● **TASK DETAILS**: Return the lines from the one containing "Return to the" to the end of the material, both end lines included, exactly and with nothing else.
[Opening DATA FOR THIS EXERCISE section]
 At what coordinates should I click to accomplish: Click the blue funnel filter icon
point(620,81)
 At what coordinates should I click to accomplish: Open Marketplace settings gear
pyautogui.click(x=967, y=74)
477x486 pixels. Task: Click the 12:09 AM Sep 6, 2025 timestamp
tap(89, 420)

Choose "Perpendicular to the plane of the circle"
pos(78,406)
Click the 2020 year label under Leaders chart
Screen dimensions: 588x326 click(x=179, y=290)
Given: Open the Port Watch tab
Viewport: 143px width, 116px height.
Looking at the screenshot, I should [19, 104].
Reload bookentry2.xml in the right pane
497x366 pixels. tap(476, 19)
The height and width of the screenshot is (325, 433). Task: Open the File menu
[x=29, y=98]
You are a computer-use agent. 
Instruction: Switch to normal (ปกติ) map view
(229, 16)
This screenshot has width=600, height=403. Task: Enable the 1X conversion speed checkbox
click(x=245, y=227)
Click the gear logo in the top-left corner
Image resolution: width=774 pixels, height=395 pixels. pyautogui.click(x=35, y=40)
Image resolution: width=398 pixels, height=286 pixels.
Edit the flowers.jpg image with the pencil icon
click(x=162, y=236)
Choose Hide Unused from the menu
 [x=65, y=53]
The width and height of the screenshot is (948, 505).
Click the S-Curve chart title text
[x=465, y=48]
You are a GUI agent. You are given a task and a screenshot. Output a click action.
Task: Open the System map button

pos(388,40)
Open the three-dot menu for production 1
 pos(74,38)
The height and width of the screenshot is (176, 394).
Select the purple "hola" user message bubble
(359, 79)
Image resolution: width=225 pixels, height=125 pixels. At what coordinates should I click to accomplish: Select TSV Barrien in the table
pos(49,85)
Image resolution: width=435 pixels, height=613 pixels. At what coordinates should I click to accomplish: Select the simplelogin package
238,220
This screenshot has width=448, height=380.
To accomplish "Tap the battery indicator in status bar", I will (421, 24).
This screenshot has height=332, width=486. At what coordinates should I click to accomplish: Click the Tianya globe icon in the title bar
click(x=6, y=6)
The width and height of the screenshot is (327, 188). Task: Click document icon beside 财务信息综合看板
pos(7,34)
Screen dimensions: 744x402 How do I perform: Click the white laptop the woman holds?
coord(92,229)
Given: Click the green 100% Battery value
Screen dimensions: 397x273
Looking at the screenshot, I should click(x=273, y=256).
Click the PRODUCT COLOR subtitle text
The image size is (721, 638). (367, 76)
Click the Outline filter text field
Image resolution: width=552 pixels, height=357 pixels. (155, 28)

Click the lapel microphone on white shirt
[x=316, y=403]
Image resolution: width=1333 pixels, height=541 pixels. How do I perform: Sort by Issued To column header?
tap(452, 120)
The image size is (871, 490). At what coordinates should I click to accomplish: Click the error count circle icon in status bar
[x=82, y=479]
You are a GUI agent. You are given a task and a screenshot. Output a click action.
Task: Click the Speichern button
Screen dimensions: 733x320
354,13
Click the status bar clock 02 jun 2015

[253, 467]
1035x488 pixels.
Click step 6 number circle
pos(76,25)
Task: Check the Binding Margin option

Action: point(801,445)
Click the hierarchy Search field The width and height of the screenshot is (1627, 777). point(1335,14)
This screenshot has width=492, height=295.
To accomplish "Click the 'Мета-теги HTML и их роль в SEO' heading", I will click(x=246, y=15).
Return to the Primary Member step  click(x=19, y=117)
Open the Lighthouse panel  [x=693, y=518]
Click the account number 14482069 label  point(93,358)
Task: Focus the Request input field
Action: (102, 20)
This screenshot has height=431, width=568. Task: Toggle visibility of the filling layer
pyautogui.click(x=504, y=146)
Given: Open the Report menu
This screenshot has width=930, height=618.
[Closing DATA FOR THIS EXERCISE section]
● **RESULT FOR THIS EXERCISE**:
Return to the Primary Member step  click(x=19, y=117)
Open the Lighthouse panel  [x=693, y=518]
Click the account number 14482069 label  point(93,358)
Task: Focus the Request input field
Action: (102, 20)
This screenshot has height=431, width=568. Task: Toggle visibility of the filling layer
pyautogui.click(x=504, y=146)
Given: Open the Report menu
This screenshot has width=930, height=618.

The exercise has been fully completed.